Static safety check for sandboxed code.

Parses a code string into an AST and walks every node, rejecting the first violation found. The check is default-deny for built-in modules: every module/function call must be explicitly listed.

Categories validated:

• Bare forms - non-prefixed calls/identifiers (if, case, +, fn, is_atom, raise, ...) must be in @allowed_bare_forms. Anything else (def, defstruct, apply, spawn, send, receive, __MODULE__, ...) is rejected.
• Module.function/arity calls - the module must be a built-in (with the function in that module's allowlist, and the arity within its cap) or a caller-supplied tool. Tail aliases match for __aliases__ nodes only, never for atom-literal dispatch (:"Elixir.Helper".fun(...)), so a tool tail like System cannot unlock the real stdlib module.
• Arity caps on calendar functions - the higher arities of Date.new, DateTime.shift_zone, Time.utc_now, etc. take a calendar / time-zone database module that is dispatched at runtime. The allowlist caps each such function at its safe arity; sandboxed code must use the lower-arity form or a sigil (~D, ~T, ~U, ~N).
• Dynamic dispatch - expr.fun / expr.fun(...) is rejected outright. Literal-module forms (Mod.fun(...) and :mod.fun(...)) are handled by the preceding clauses, so anything reaching the dynamic-dispatch clause has a non-literal base. m.key map access goes through this check too — use Map.fetch!(m, :key) or Map.get(m, :key).
• raise / reraise - the first argument must be a literal alias / atom-literal exception module (in @safe_exceptions), a binary literal, or a string-interpolation. Anything else would force-load an arbitrary module at runtime via mod.exception/1.
• Struct literals - %Mod{...} is rejected unless Mod is in @safe_struct_modules, @safe_exceptions, or a tool. The runtime force-loads Mod and runs its @on_load.
• Fake structs - the literal atom :__struct__ and any binary containing the substring "__struct__" are rejected. A map with an __struct__ key is dispatched as a struct by every BEAM protocol; the binary check covers the ~w(... __struct__)a materialisation path.

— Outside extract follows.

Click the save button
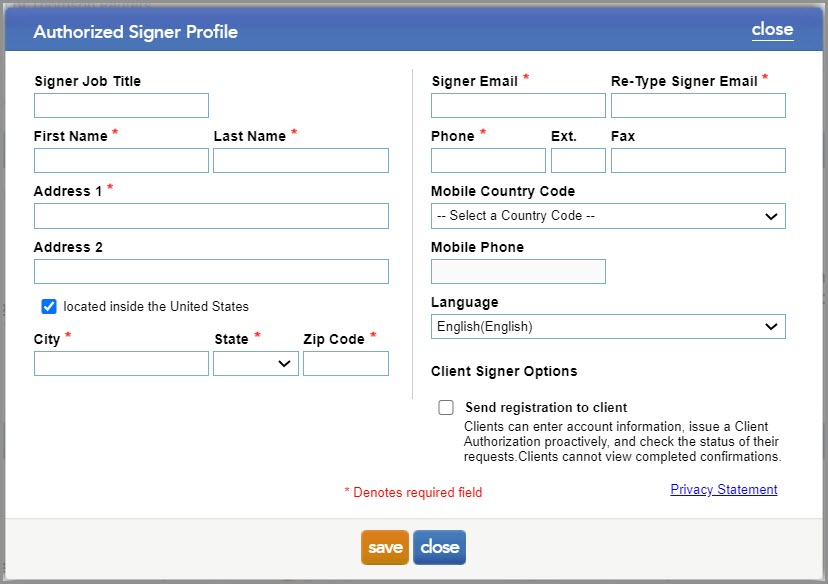This screenshot has height=584, width=828. click(x=385, y=547)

Built-in modules and their allowed functions are defined in this file. Functions that can break out of the sandbox (atom-table churn, dynamic code evaluation, code definition, process / message manipulation, time-zone DB mutation, ...) are simply not in any allowlist.

Tools (caller-supplied modules)

Caller-supplied tool modules are fully trusted: every function on every arity is allowed, and %Tool{...} struct literals are allowed. The host is responsible for vetting whatever it exposes — if you hand File, System, Code, or any other stdlib module to Legion.Sandbox.execute/4 as a "tool", you have opted out of the sandbox for that module. Expose a thin facade module that wraps only the operations you actually want available.

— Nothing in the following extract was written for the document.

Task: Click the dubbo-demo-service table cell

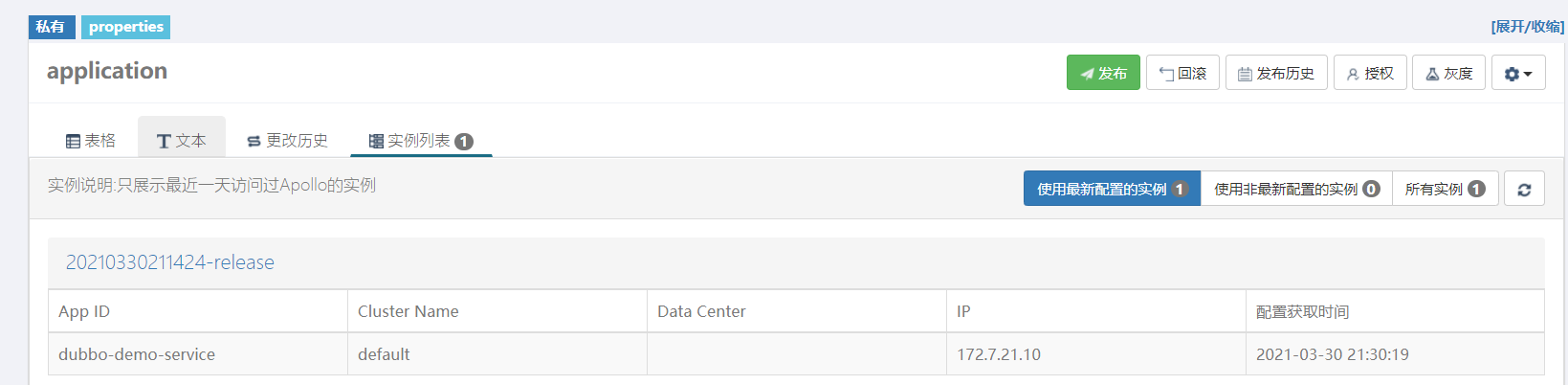Action: pyautogui.click(x=198, y=354)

Tail-alias collisions are not rejected. A tool named MyApp.Date shadows stdlib Date after the host prepends alias MyApp.Date: source-level Date.utc_today() then routes to the tool, and raise ArgumentError, "x" with a tool named MyApp.ArgumentError routes to the tool's exception/1 instead of stdlib. This is not an RCE escalation (the tool's functions are callable directly anyway), but it can produce surprising semantics — prefer non-colliding names for tools.

Known limitations

The check focuses on RCE prevention. It does not protect against:

• Atom-table growth from parsing the code itself: Code.string_to_quoted/1 creates atoms for every identifier (variable name, function name, module alias, atom literal) it sees in the source. A pathological input with many unique identifiers will inflate the atom table even when every call site is denied.
• Most denial-of-service vectors (CPU, memory, message queue depth, long-running comprehensions, ...). Wallclock timeouts in Legion.Sandbox.execute/4 are the only mitigation.